Our implementation, shown in the next listing, follows the Acyclic Visitor pattern [1] rather than the one in the Gang of Four book [2]: we defined a degenerate AcyclicVisitor class, to be used in the interfaces, and a class template Visitor which defines the pure virtual visit method for its template argument.

    class AcyclicVisitor {
      public:
        virtual ~AcyclicVisitor() {}
    };

    template <class T>
    class Visitor {
      public:
        virtual ~Visitor() {}
        virtual void visit(T&) = 0;
    };

The pattern also needs support from any class hierarchy that we want to be visitable; an example is shown in the listing that follows.

    void Event::accept(AcyclicVisitor& v) {
        Visitor<Event>* v1 = dynamic_cast<Visitor<Event>*>(&v);
        if (v1 != 0)
            v1->visit(*this);
        else
            QL_FAIL("not an event visitor");
    }

    void CashFlow::accept(AcyclicVisitor& v) {
        Visitor<CashFlow>* v1 =
            dynamic_cast<Visitor<CashFlow>*>(&v);
        if (v1 != 0)
            v1->visit(*this);
        else
            Event::accept(v);
    }

    void Coupon::accept(AcyclicVisitor& v) {
        Visitor<Coupon>* v1 = dynamic_cast<Visitor<Coupon>*>(&v);
        if (v1 != 0)
            v1->visit(*this);
        else
            CashFlow::accept(v);
    }

Each of the classes in the hierarchy (or at least, those that we want to be specifically visitable) need to define an accept method that takes a reference to AcyclicVisitor. Each of the methods tries to cast the passed visitor to the specific Visitor instantiation for the corresponding class. A successful cast means that the visitor defines a visit method taking this specific class, so we invoke it. A failed cast means that we have to look for an fallback. If the class is not the root of the hierarchy (like CashFlow or Coupon in the listing) we can call the base-class implementation of accept, which in turn will try the cast. If we’re at the root, like the Event class, we have no further fallback and we raise an exception. (Another alternative would be to do nothing, but we preferred not to fail silently.)

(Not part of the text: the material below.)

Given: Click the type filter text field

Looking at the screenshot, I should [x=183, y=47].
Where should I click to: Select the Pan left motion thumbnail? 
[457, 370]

Finally, a visitor is implemented as the BPSCalculator class shown in this post. It inherits from AcyclicVisitor, so that it can be passed to the various accept methods, as well as from an instantiation of the Visitor template for each class for which it will provide a visit method. It will be passed to the accept method of some instance, which will eventually call one of the visit methods or raise an exception.

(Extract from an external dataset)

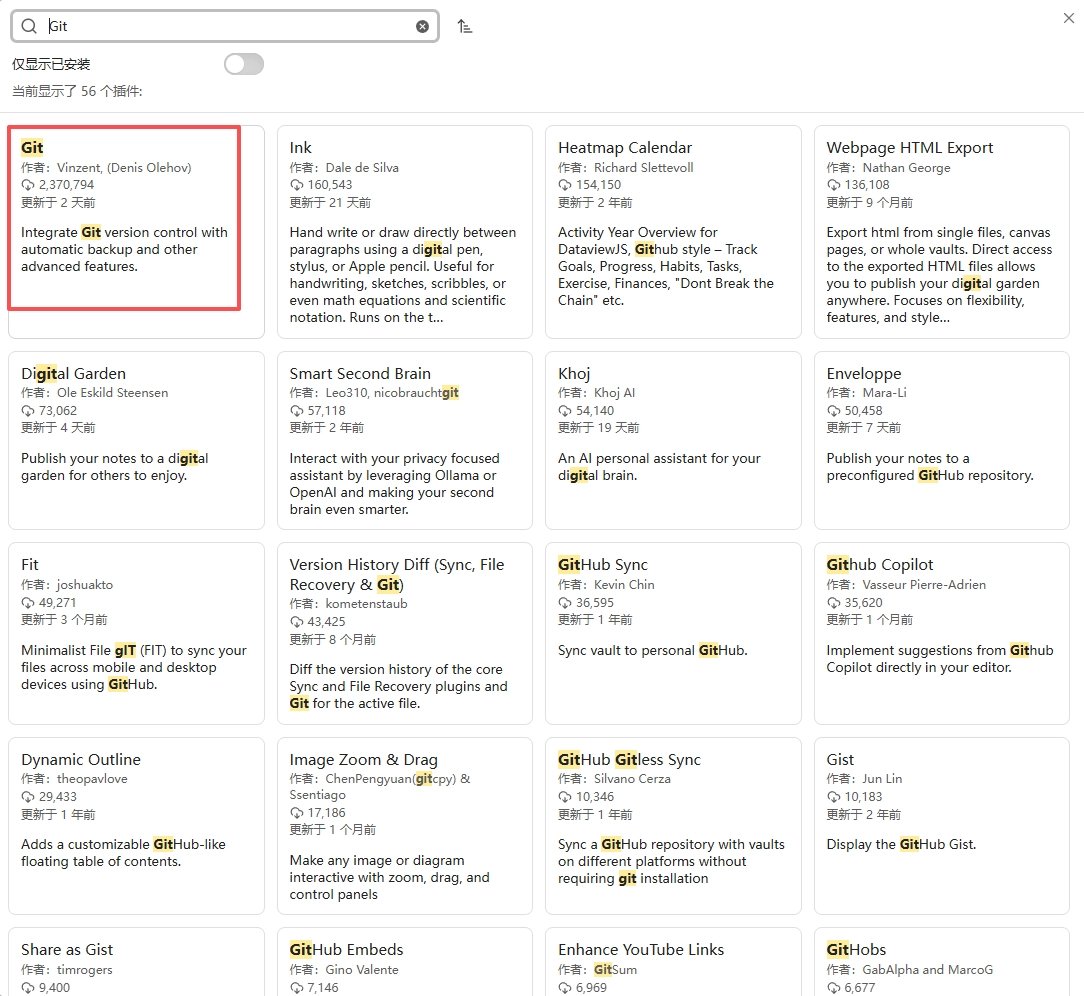Open the GitHub Sync plugin
The height and width of the screenshot is (996, 1084).
click(673, 633)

I already discussed the usefulness of the Visitor pattern in the post I mentioned above, so I refer you to it (the unsurprising summary: it depends). Therefore, I will only spend a couple of words on why we chose Acyclic Visitor.

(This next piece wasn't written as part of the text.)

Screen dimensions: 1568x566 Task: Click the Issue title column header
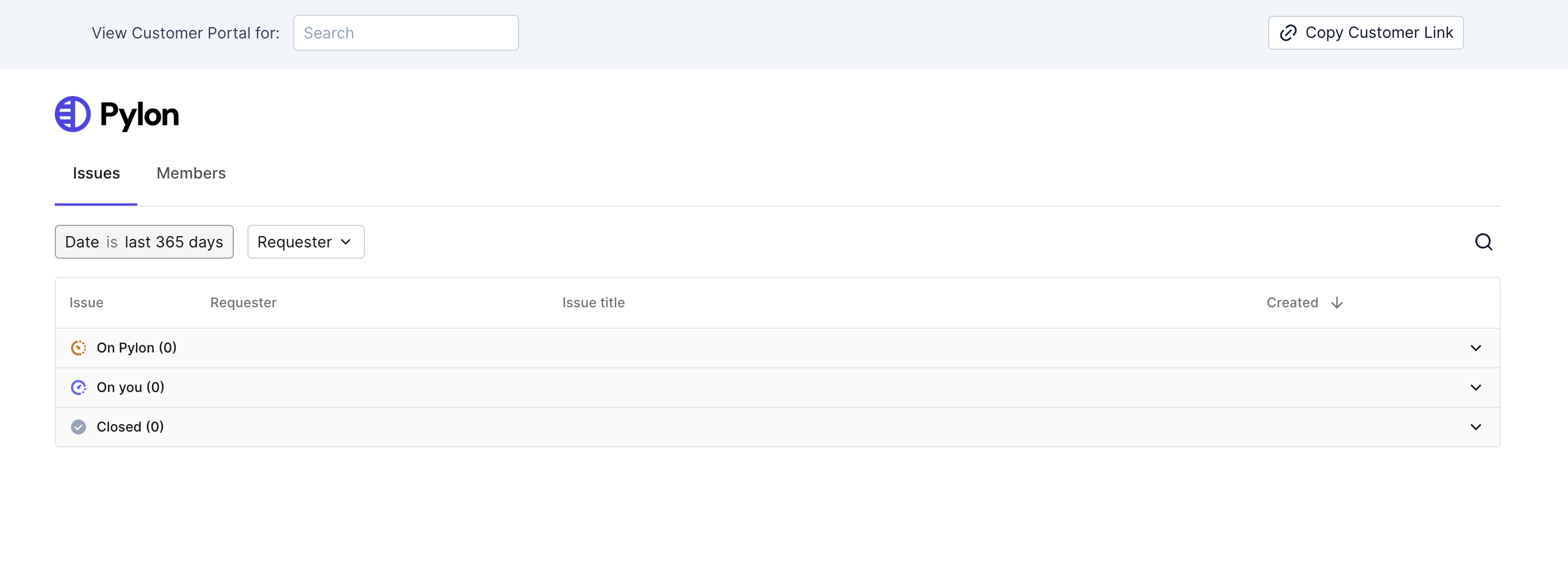[593, 303]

In short, the Gang-of-Four version of Visitor might be a bit faster, but it’s a lot more intrusive; in particular, every time you add a new class to the visitable hierarchy you’re also forced to go and add the corresponding visit method to each existing visitor (where by “forced” I mean that your code wouldn’t compile if you didn’t). With Acyclic Visitor, you don’t need to do it; the accept method in your new class will fail the cast and fallback to its base class. (In fact, you’re not even required to define an accept method; you could just inherit it. However, this would prevent visitors to target this specific class.) Mind you, this is convenient but not necessarily a good thing (like a lot of things in life, I might add): you should review existing visitors anyway, check whether the fallback implementation makes sense for your class, and add a specific one if it doesn’t. But I think that the disadvantage of not having the compiler warn you is more than balanced by the advantage of not having to write a visit method for each cash-flow class when, as in BPSCalculator, a couple will suffice.

Bibliography

[1] R.C. Martin, Acyclic Visitor. In Pattern Languages of Program Design 3. Addison-Wesley, 1997.

[2] E. Gamma, R. Helm, R. Johnson and J. Vlissides, Design Patterns: Element of Reusable Object-Oriented Software. Addison-Wesley, 1995.